D&D Lite Brainstorming

Nytmare

David Jose
So I've been kicking around an idea for a "classless" system that mimicked what could basically be described as E6 shuffled with Obsidian skill challenges. The game would be used primarily in a play by post or wiki setting where round by round confrontations were not feasible.

In layman's terms, that would be a game without a list of character classes, with a power level that did not extend beyond 3.5's 6th level (see 3rd level spells), and would rely on tiers of skill checks to resolve conflicts.

For classes, I'm imagining that a player would choose (let's pretend 3) ranks of (for lack of a better term) "power sources." So a player who wanted to play a straight up wizard kind of character could choose "arcane x3" as his initial concept. Someone who wanted a paladin could choose some combination of "divine and martial" as could a cleric or any other flavor of holy butt-kicker.

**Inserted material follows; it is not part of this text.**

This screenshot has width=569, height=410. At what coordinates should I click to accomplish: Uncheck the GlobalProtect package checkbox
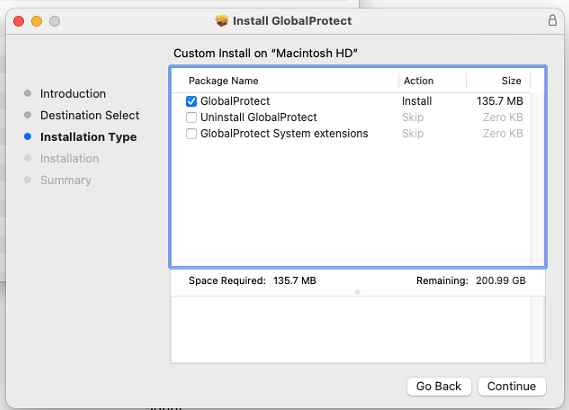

The power sources would be: Arcane, divine, martial, and primal. For argument's sake, "psychic" could easily fit into the list, I'm just not gonna put it there.

I keep flopping back and forth on whether I should have skills should just get factored out of your rank choices, or if "skill" itself should be a power source.

I'm figuring that defenses would be a factor of rank (defenses and AC will probably exist as both a flat +10 target as well as an action option), as well as healing surges (no hit point tracking just surges and "wounded" "bleeding" "exhausted" kinds of disease track adjective tags.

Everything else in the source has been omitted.